PROMPT ▸
Print nothing except the lines of the listing below from the line with "Click the Current status column header" to the line with "Image resolution: width=1830", each exactly as written, both ends included.

RECORDS TO PROCESS ▸
#####

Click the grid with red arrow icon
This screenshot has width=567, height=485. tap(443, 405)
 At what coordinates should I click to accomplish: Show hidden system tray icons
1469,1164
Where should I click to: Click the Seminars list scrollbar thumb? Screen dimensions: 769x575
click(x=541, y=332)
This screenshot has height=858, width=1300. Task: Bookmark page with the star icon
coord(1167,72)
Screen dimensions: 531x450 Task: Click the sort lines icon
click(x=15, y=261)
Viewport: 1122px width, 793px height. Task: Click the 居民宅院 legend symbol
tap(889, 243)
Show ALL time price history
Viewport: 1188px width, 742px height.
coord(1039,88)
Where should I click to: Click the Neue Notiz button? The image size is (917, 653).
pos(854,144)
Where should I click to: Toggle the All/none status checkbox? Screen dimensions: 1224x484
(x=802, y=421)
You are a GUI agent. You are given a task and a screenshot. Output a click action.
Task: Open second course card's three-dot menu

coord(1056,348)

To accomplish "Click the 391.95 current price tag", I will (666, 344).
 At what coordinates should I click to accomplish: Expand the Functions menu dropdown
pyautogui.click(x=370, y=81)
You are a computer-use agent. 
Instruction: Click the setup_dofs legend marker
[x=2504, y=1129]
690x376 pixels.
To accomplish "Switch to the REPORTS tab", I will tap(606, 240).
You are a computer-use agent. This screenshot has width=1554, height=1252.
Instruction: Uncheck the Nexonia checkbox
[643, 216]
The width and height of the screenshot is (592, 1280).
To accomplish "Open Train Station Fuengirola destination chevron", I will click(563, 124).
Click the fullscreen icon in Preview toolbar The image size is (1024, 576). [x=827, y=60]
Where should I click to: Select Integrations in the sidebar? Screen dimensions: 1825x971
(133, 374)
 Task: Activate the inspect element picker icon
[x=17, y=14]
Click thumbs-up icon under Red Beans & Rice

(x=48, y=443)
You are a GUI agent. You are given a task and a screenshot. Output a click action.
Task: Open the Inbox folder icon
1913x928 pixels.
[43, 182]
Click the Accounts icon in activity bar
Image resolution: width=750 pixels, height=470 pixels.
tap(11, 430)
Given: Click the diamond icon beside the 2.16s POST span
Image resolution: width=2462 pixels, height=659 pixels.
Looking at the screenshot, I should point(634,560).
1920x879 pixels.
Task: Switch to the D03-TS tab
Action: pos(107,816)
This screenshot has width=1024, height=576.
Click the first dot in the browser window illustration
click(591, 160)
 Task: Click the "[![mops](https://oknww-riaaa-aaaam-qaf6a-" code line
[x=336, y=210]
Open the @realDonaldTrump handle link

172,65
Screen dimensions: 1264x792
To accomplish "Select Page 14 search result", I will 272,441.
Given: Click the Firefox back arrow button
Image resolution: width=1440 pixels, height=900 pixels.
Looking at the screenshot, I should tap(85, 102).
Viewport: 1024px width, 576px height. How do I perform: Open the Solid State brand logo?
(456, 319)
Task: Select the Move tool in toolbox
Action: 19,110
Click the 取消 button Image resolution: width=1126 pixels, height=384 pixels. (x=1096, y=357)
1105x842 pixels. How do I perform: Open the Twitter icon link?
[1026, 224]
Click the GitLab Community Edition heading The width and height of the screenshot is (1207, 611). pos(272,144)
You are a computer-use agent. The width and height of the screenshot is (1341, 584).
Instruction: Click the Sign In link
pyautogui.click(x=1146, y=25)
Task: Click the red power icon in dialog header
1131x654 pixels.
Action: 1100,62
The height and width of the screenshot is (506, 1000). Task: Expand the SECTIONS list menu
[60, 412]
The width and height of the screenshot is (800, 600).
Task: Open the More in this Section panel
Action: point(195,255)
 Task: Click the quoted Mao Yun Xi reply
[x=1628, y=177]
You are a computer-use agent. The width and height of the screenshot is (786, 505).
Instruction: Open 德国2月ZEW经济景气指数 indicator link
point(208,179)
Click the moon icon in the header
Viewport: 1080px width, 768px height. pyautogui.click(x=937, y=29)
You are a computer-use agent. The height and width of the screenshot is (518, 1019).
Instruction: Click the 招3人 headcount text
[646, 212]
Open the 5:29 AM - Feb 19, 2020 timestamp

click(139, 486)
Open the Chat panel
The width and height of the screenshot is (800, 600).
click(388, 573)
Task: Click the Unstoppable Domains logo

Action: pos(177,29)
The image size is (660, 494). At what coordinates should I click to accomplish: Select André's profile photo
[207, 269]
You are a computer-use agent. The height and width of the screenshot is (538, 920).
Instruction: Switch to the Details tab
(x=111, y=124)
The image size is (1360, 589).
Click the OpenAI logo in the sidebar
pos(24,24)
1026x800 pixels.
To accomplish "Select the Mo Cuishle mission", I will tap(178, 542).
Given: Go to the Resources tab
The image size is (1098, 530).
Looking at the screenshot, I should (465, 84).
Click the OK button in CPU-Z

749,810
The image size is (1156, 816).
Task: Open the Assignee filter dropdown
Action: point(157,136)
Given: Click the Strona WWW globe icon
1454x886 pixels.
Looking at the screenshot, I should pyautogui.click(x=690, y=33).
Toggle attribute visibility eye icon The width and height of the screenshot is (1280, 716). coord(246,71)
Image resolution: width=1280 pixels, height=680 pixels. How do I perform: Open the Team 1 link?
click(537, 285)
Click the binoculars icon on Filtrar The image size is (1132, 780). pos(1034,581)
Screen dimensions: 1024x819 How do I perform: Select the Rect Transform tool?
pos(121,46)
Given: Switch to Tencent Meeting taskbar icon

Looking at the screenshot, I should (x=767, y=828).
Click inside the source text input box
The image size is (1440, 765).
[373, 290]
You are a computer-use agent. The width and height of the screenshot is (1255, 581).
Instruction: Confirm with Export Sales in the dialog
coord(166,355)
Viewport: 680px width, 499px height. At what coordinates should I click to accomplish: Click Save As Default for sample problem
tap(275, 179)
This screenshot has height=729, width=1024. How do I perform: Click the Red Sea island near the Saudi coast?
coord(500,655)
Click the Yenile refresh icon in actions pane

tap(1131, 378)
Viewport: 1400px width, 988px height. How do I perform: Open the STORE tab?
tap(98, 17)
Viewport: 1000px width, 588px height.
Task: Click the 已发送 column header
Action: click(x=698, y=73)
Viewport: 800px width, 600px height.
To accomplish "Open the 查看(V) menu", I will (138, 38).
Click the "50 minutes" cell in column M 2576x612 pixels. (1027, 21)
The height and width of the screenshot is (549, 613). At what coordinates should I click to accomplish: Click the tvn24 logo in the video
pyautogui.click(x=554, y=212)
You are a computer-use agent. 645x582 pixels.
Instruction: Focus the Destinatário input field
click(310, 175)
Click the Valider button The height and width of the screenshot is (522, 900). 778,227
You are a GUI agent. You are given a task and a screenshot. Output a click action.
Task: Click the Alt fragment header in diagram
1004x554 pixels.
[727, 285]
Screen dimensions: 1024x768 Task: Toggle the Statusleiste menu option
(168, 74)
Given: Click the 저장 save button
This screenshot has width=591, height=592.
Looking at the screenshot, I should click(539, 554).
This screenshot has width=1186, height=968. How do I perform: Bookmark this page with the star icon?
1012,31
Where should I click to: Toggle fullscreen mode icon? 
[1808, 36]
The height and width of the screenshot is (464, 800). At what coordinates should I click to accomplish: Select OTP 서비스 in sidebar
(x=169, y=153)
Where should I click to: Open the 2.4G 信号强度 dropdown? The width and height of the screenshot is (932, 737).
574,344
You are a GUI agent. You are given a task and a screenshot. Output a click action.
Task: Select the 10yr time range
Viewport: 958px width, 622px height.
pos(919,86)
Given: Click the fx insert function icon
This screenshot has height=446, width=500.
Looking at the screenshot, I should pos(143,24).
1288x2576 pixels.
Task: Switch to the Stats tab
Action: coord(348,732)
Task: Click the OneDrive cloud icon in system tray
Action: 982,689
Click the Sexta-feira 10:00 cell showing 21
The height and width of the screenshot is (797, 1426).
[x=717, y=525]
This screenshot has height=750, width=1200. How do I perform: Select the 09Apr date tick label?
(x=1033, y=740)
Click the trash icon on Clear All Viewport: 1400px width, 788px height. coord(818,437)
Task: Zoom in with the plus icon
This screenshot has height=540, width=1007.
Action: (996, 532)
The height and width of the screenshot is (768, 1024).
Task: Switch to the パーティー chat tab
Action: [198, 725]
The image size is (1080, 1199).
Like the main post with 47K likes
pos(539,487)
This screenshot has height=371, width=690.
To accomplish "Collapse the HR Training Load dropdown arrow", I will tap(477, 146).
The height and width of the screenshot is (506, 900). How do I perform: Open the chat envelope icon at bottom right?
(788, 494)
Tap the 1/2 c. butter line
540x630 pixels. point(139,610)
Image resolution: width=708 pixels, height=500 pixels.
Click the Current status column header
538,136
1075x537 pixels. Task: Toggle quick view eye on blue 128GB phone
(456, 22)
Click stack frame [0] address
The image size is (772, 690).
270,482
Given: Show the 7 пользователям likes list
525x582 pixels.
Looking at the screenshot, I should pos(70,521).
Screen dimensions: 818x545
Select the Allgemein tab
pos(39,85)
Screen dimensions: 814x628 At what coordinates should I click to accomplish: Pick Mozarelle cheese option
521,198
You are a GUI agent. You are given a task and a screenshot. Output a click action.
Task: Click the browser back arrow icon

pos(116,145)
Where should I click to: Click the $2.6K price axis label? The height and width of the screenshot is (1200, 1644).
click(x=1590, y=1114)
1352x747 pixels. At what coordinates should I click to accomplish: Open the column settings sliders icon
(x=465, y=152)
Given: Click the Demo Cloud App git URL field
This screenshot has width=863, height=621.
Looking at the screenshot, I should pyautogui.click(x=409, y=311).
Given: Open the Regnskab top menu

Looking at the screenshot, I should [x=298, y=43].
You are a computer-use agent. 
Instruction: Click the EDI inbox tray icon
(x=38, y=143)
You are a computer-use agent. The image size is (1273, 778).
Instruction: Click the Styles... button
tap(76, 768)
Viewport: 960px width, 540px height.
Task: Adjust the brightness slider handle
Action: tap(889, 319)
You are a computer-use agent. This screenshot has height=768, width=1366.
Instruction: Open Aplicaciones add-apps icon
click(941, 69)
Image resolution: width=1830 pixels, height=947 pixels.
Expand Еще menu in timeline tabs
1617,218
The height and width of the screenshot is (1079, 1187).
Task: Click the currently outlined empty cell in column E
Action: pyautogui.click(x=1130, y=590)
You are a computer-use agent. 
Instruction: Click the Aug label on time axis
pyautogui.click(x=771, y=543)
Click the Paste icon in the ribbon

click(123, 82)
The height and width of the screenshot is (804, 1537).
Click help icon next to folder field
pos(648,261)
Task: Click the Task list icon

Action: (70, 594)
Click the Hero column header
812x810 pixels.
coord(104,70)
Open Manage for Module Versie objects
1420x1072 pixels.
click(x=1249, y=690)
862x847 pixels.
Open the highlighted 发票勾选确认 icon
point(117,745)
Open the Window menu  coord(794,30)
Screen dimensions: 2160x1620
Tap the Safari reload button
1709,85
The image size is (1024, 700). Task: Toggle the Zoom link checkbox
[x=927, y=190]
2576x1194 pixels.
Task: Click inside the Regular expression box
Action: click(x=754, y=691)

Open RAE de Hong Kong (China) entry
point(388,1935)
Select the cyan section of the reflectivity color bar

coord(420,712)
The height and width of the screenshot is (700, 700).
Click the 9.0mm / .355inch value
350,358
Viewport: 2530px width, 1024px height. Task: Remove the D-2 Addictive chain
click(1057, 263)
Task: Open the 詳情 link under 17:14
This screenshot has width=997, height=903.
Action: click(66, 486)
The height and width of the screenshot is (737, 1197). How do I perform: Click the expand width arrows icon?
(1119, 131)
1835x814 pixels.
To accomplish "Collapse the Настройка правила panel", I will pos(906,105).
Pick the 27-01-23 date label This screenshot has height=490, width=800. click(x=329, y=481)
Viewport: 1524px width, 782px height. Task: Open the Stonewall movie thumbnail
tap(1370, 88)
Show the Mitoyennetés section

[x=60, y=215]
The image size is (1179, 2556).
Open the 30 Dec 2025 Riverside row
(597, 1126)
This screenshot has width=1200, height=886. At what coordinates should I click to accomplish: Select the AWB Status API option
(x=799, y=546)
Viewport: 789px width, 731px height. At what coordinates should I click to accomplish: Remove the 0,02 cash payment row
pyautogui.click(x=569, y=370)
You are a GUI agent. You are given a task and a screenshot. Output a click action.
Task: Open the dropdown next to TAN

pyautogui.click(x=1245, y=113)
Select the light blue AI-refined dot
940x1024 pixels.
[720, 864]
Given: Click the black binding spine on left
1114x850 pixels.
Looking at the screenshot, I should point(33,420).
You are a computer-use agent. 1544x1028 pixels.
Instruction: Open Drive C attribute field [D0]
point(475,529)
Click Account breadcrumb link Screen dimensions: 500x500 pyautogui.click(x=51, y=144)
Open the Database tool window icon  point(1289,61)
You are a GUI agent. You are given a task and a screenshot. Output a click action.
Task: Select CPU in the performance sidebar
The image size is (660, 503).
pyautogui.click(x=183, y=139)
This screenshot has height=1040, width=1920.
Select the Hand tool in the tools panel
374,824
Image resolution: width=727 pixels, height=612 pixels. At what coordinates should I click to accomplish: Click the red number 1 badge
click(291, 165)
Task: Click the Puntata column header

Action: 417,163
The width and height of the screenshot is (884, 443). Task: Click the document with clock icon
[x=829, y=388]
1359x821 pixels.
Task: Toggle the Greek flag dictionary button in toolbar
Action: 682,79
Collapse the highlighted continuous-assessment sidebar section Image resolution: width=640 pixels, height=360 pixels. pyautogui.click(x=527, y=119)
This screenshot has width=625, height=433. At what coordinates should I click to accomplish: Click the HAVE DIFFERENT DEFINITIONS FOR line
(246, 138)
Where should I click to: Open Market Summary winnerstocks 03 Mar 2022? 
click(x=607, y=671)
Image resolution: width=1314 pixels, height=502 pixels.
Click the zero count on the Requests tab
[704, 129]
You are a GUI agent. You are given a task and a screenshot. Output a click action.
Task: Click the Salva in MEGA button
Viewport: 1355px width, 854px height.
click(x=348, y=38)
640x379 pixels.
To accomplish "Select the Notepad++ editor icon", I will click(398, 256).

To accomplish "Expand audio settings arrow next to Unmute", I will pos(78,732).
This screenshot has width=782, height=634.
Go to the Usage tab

#####

WRITTEN RESPONSE ▸
Click the Current status column header
538,136
1075x537 pixels. Task: Toggle quick view eye on blue 128GB phone
(456, 22)
Click stack frame [0] address
The image size is (772, 690).
270,482
Given: Show the 7 пользователям likes list
525x582 pixels.
Looking at the screenshot, I should pos(70,521).
Screen dimensions: 818x545
Select the Allgemein tab
pos(39,85)
Screen dimensions: 814x628 At what coordinates should I click to accomplish: Pick Mozarelle cheese option
521,198
You are a GUI agent. You are given a task and a screenshot. Output a click action.
Task: Click the browser back arrow icon

pos(116,145)
Where should I click to: Click the $2.6K price axis label? The height and width of the screenshot is (1200, 1644).
click(x=1590, y=1114)
1352x747 pixels. At what coordinates should I click to accomplish: Open the column settings sliders icon
(x=465, y=152)
Given: Click the Demo Cloud App git URL field
This screenshot has width=863, height=621.
Looking at the screenshot, I should pyautogui.click(x=409, y=311).
Given: Open the Regnskab top menu

Looking at the screenshot, I should [x=298, y=43].
You are a computer-use agent. 
Instruction: Click the EDI inbox tray icon
(x=38, y=143)
You are a computer-use agent. The image size is (1273, 778).
Instruction: Click the Styles... button
tap(76, 768)
Viewport: 960px width, 540px height.
Task: Adjust the brightness slider handle
Action: tap(889, 319)
You are a computer-use agent. This screenshot has height=768, width=1366.
Instruction: Open Aplicaciones add-apps icon
click(941, 69)
Image resolution: width=1830 pixels, height=947 pixels.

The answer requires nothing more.